The word shoots out of him like a bullet and hits what was left of my heart, and just like that, it’s gone. I don’t feel sadness anymore. The waterfall ache of our relationship collapsing in front of me like a glacier refreezes. Everything freezes. I can see it on his face, too, how this instant is being etched into our brains, how neither of us can even breathe in it.

And then it ends.

And I walk away.

“Del, wait,” he says, coming after me. “I didn’t mean to use that word.”

I turn around. “It’s not about the word. You think I haven’t been called that before? Heard it whispered about me by girls in the hall at school, or just hurled at me by guys on the street? Hell, Montgomery calls people faggot as a term of endearment sometimes. I know that word, Hudson.
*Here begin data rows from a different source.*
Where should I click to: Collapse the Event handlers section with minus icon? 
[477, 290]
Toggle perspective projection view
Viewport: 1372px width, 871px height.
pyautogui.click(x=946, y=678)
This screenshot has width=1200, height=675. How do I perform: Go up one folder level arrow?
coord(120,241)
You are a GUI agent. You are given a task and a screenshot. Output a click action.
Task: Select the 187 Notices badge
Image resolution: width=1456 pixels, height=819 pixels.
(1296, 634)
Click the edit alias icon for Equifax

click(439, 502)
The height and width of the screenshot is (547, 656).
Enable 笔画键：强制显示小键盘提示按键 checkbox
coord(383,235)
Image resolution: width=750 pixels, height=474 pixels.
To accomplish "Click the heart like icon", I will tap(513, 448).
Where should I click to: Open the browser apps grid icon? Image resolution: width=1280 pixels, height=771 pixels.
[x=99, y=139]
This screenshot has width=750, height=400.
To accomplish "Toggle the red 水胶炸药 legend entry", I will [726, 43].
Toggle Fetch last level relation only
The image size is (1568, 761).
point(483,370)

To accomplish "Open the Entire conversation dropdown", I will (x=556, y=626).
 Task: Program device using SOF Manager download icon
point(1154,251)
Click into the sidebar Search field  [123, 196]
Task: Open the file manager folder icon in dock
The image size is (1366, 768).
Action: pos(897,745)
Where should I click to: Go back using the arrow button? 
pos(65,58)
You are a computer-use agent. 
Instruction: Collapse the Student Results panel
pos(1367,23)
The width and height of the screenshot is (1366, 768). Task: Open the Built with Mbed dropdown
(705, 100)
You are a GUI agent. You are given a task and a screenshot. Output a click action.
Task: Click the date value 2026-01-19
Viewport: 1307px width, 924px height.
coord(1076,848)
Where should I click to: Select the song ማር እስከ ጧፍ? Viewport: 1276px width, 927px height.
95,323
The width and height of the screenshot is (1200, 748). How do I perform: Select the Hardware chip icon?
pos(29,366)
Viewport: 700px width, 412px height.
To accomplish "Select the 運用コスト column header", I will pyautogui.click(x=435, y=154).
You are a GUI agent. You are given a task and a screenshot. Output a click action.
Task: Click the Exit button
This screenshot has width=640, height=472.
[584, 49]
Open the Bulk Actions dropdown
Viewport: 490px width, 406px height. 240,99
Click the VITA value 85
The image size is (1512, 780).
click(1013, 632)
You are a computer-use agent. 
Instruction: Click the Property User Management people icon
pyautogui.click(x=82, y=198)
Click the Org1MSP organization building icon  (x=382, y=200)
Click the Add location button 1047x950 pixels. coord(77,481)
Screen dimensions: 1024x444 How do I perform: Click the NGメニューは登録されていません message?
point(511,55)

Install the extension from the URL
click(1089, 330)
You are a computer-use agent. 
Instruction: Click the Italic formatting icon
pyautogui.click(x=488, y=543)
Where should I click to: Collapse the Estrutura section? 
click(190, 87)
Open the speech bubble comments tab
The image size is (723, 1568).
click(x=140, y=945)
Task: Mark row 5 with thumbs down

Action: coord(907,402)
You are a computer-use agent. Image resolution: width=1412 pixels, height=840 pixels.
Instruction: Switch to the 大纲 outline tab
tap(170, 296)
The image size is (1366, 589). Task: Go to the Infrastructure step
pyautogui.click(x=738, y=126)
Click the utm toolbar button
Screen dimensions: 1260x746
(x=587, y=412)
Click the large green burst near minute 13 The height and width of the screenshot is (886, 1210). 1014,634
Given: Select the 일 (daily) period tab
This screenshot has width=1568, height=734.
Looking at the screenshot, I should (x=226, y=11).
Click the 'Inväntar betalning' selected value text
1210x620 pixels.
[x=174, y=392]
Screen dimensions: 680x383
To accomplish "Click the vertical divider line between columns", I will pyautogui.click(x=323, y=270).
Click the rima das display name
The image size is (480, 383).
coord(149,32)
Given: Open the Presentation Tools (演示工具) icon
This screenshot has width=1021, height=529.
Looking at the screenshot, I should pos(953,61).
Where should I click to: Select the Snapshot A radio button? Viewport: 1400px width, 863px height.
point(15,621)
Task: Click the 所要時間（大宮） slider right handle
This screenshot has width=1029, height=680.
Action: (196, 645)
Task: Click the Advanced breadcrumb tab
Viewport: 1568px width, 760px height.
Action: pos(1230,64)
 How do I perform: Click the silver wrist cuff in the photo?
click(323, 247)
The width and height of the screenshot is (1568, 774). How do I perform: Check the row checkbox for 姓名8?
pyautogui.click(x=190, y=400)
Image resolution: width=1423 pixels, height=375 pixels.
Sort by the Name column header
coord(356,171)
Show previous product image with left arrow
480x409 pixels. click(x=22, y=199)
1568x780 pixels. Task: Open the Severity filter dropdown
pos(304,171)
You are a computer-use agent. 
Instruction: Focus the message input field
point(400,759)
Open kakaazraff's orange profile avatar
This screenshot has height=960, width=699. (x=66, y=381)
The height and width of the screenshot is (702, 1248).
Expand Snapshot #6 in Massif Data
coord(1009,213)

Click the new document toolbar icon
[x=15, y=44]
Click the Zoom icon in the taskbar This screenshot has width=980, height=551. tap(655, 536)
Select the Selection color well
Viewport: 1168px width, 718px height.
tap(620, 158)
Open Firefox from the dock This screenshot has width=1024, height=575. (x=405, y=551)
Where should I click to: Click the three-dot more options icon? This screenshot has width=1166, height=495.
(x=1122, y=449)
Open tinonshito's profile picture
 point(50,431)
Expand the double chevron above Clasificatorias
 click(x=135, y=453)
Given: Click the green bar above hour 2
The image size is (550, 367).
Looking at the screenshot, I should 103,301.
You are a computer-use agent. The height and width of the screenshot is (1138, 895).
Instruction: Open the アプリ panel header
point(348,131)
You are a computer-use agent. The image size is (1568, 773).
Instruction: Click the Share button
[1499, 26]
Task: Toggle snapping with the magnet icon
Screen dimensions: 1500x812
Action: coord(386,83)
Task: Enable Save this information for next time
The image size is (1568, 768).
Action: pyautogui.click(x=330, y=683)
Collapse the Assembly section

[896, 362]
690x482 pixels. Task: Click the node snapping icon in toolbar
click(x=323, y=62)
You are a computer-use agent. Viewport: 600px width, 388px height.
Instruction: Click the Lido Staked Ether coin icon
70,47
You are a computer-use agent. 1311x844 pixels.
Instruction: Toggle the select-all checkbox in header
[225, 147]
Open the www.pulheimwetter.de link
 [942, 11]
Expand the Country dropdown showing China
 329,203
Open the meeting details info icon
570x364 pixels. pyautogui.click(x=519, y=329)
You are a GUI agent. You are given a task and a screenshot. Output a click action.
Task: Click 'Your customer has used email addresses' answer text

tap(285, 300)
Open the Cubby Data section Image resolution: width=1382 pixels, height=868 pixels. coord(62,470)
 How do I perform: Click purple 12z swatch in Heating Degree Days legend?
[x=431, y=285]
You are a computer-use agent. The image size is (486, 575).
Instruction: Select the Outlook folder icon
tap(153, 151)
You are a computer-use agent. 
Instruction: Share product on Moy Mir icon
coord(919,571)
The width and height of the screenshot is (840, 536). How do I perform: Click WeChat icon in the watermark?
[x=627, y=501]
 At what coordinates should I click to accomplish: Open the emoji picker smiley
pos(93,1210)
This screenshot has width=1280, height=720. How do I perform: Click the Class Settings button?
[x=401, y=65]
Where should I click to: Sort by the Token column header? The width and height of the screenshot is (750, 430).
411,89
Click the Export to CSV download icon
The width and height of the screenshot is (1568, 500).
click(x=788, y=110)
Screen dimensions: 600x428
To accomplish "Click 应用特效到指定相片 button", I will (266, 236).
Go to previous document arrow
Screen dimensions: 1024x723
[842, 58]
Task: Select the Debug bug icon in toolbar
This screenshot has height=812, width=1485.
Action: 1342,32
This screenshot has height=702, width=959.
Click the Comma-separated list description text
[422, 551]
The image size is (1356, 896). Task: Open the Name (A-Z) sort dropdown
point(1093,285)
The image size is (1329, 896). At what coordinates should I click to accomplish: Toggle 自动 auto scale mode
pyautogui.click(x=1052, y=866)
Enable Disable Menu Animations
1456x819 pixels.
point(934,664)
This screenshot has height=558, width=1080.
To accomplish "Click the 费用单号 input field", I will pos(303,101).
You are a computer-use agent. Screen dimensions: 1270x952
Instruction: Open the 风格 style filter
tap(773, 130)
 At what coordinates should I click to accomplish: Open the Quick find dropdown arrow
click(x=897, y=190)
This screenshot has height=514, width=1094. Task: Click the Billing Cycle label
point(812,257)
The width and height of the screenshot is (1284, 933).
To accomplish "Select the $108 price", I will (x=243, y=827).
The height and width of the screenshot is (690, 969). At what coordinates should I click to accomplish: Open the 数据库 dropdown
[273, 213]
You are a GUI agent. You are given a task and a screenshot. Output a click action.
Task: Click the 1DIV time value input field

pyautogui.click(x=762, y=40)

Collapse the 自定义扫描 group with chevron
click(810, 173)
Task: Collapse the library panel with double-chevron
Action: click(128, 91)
I know what it means, and I know what you meant when you said it. Even if you hadn’t used that word, you would have found a way to say it. Because it’s what you think, isn’t it? We can be better. You said you meant it as be less of a stereotype. Act more like the straight people. You thought I was better. Just like you—special. I am special, Hudson. I am better. And I am a faggot.”

“Del, I’m sorry, I was angry, I don’t know who you are, and—”

“Yes, you do,” I say, turning my back on him. “And my name is Randy.”

 

I find Mark at the egg races, still playing the Bye Bye Birdie soundtrack.

“Where were you?” Mark asks. “Blue needs some cheer power. Oh, your makeup is running. Are you okay?”

“Can I come back to theater?” I ask. My voice sounds hollow, so I try to smile, make it seem better. “I know I can’t audition. I’ll work backstage, make sets, run the prop table, whatever. I just want to come back.”

“Are you okay?” he repeats. He looks sad.

“Just … please, can I come back?”

He gives me a hug suddenly, arms wrapped so tight around me, and me crying blue makeup onto his shirt.

“Of course you can. You can always come back.”

 

 

TWENTY-TWO


Last Summer

 

 

The lights are so bright, I can feel myself sweat under the makeup and my toga the moment I set foot onstage. The audience’s energy is eager, but not anxious. It’s the top of act two, and it’s been a good show so far, so they’re willing to go along with what happens next.

And what happens next is my big number.

Mark and Crystal have crafted quite a dance for me, as if booming and holding the notes and the tongue-twisting lyrics weren’t enough. The stage is an amphitheater, a coliseum, steps all around me as I walk onto the stage, look out at the audience, and sing.

The great thing about “That Dirty Old Man” is that it’s a song I can go super dramatic on, and Mark has encouraged this. “Golden Age of Hollywood Elder-Diva,” he said. “Think Norma in Sunset, Davis in All About Eve.” And so I’ve mastered the slight head tilt back, the wide eyes. I’m not in drag, but we put false eyelashes on me anyway, just to get that vibe. And now I have to keep it all while singing about the man I love—who is the worst, and I know it—and how he cheats on me, and how victimized I am, and how I don’t know if I want to kill him or kiss him.